What to work on: Exactly the lines below starting at the line with "At what coordinates" and ending at the line with "The image size is (1349, 612)." are wanted, with both ends included. Leave out the pictures and add no other lines.
___ Data extract ___
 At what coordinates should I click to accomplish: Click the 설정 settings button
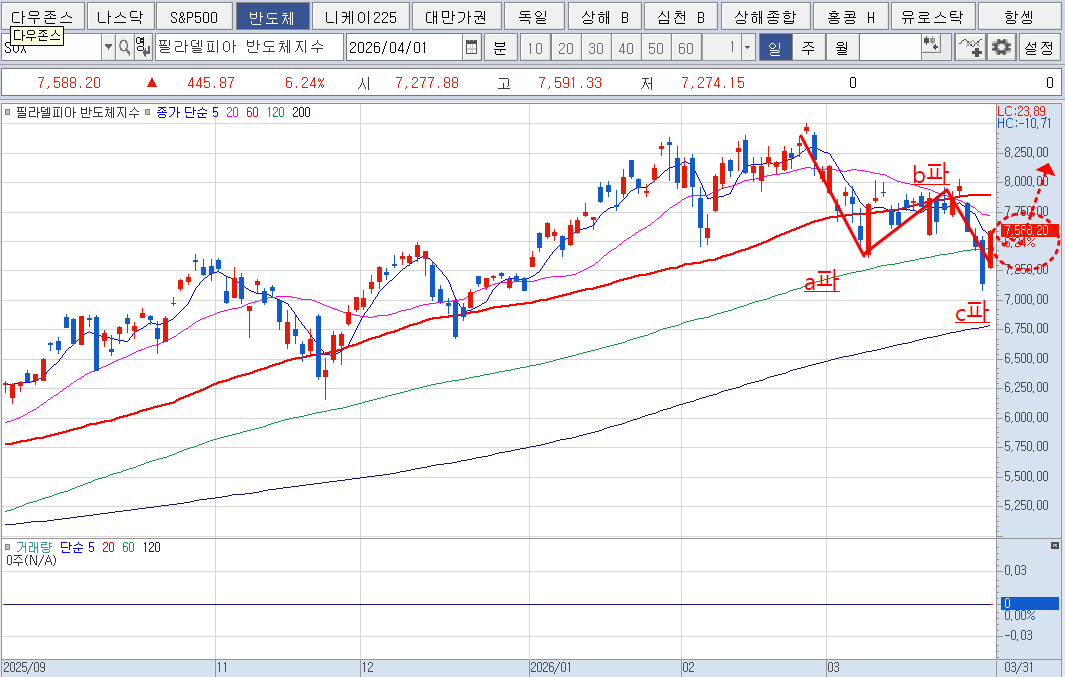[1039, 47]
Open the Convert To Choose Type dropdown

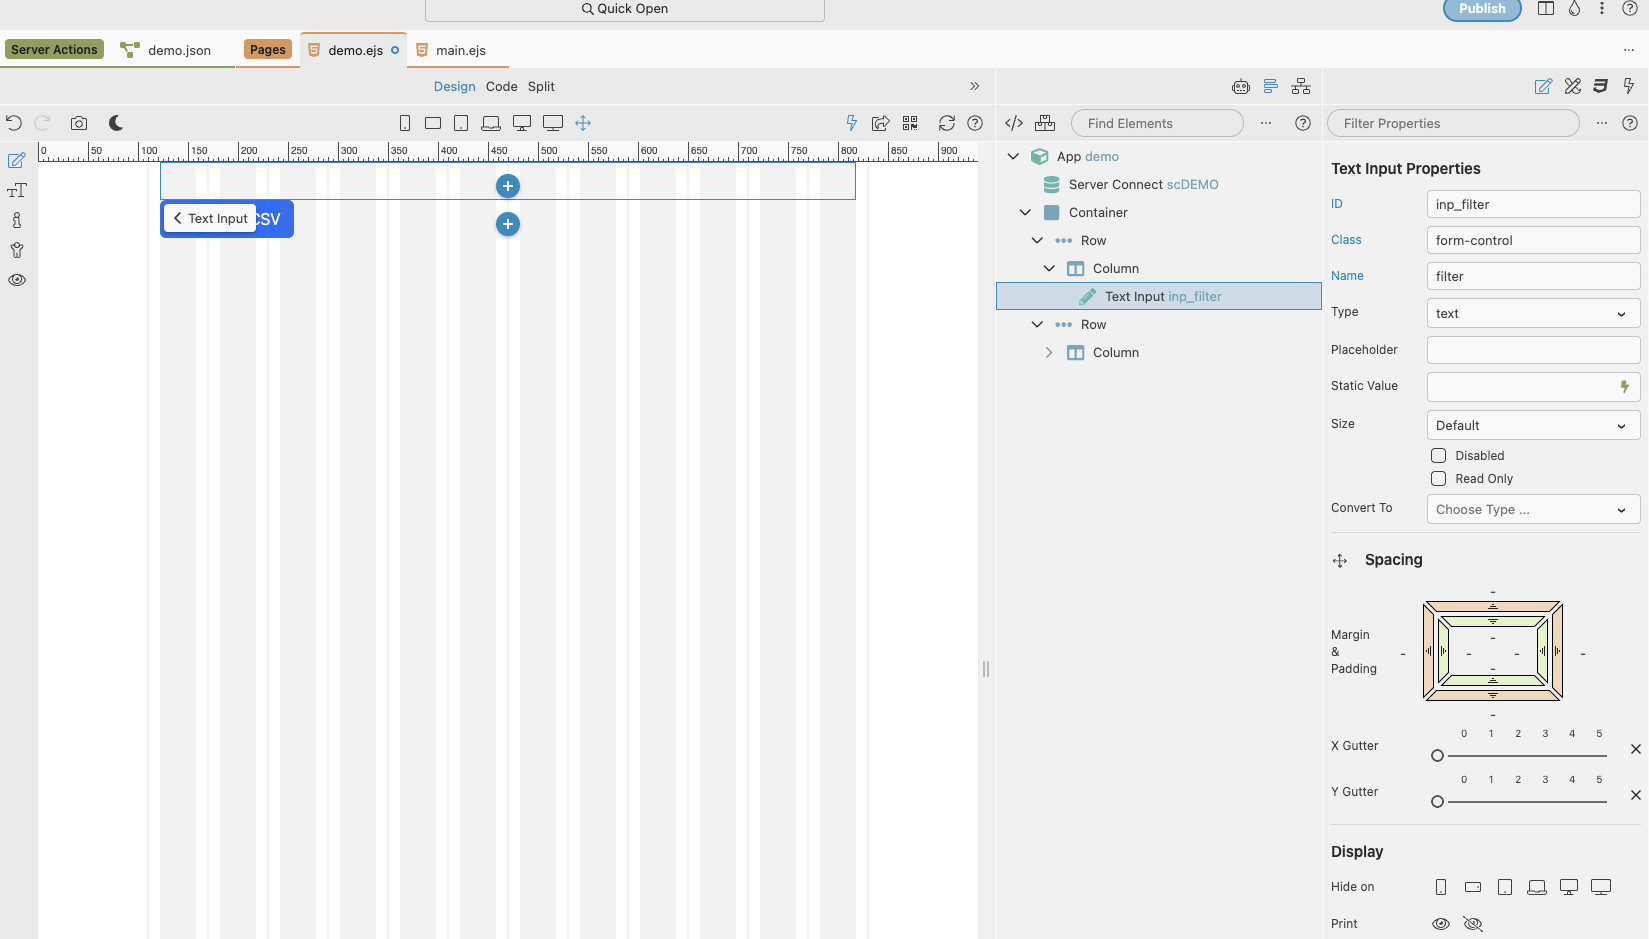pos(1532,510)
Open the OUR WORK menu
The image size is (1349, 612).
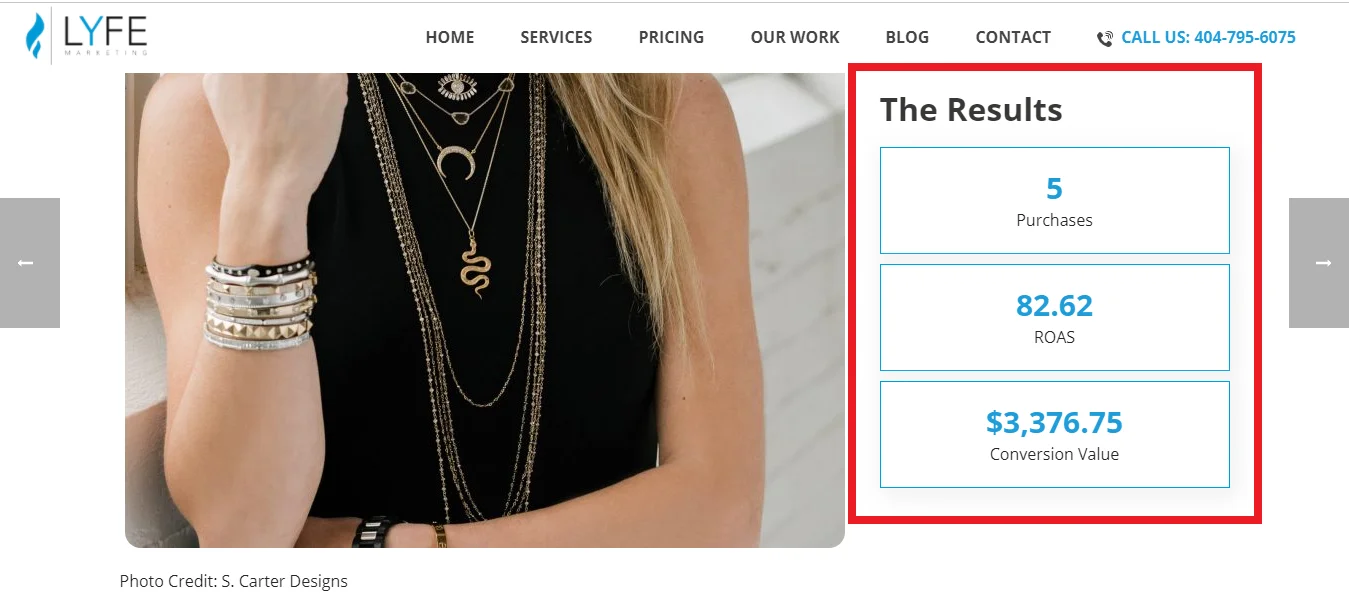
___
___ Data extract ___
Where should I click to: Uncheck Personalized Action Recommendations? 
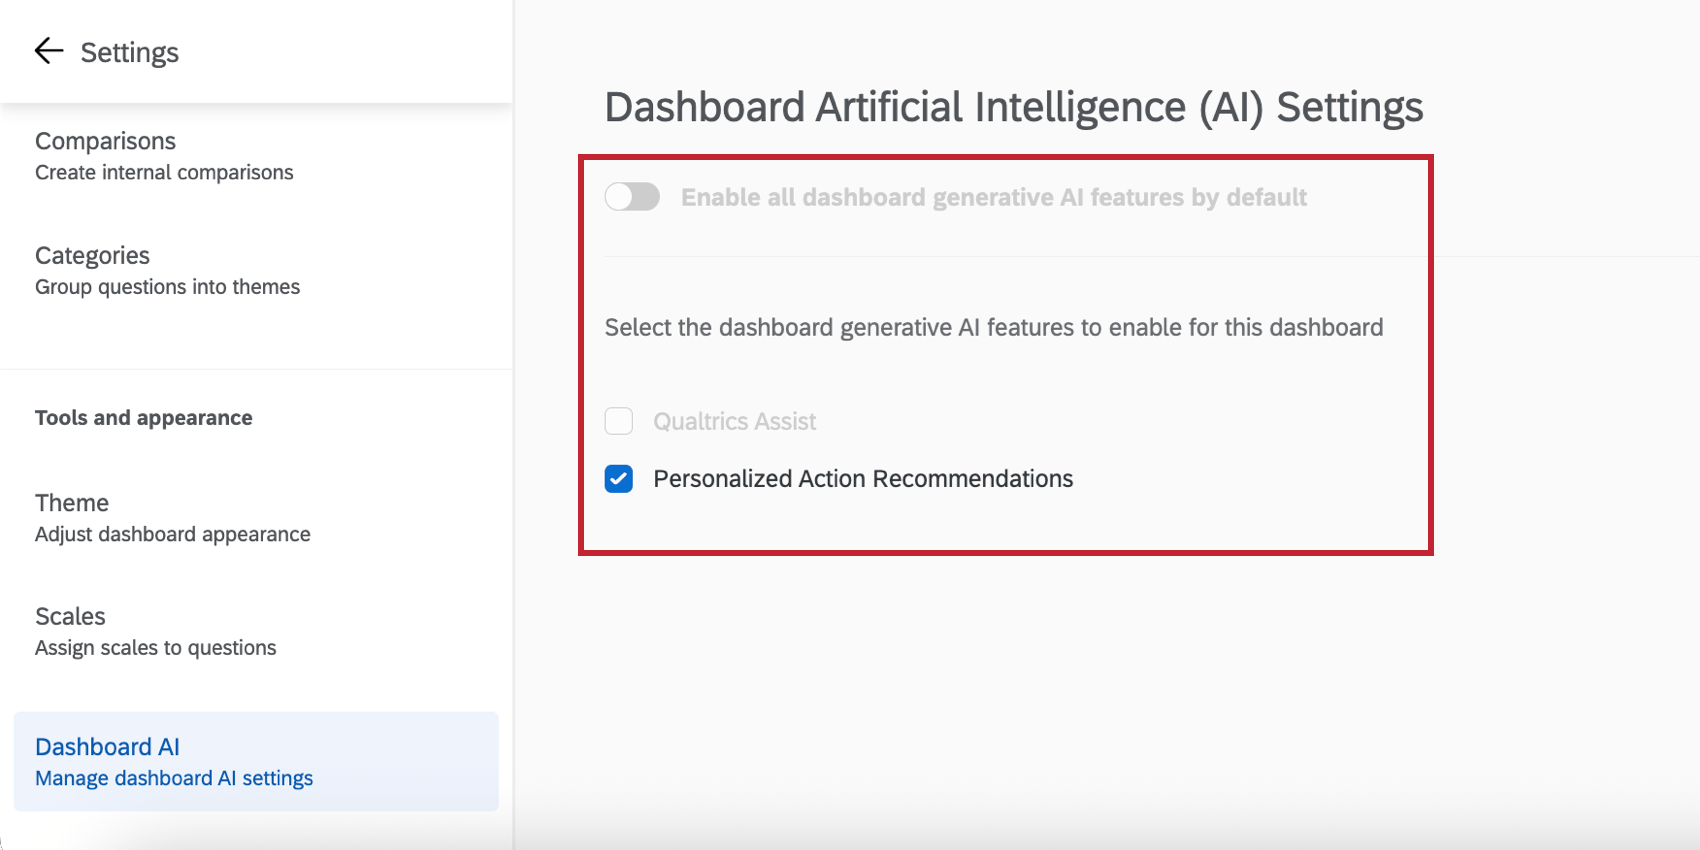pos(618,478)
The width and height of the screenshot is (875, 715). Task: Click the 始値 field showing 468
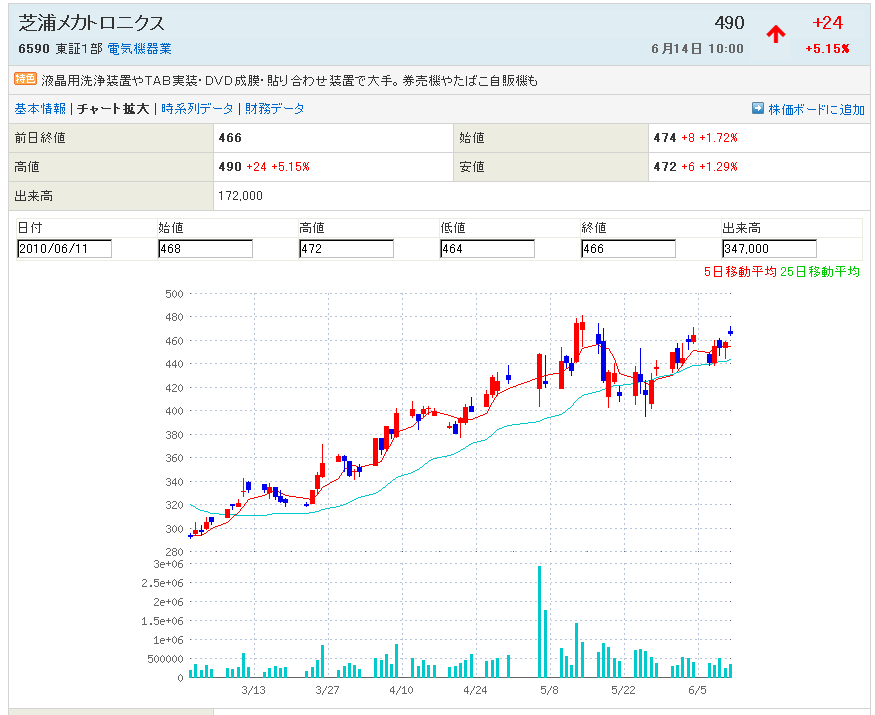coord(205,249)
___
Your response:
 At what coordinates should I click to accomplish: Click the 설정 settings button
[1039, 47]
Open the Convert To Choose Type dropdown

pos(1532,510)
Open the OUR WORK menu
The image size is (1349, 612).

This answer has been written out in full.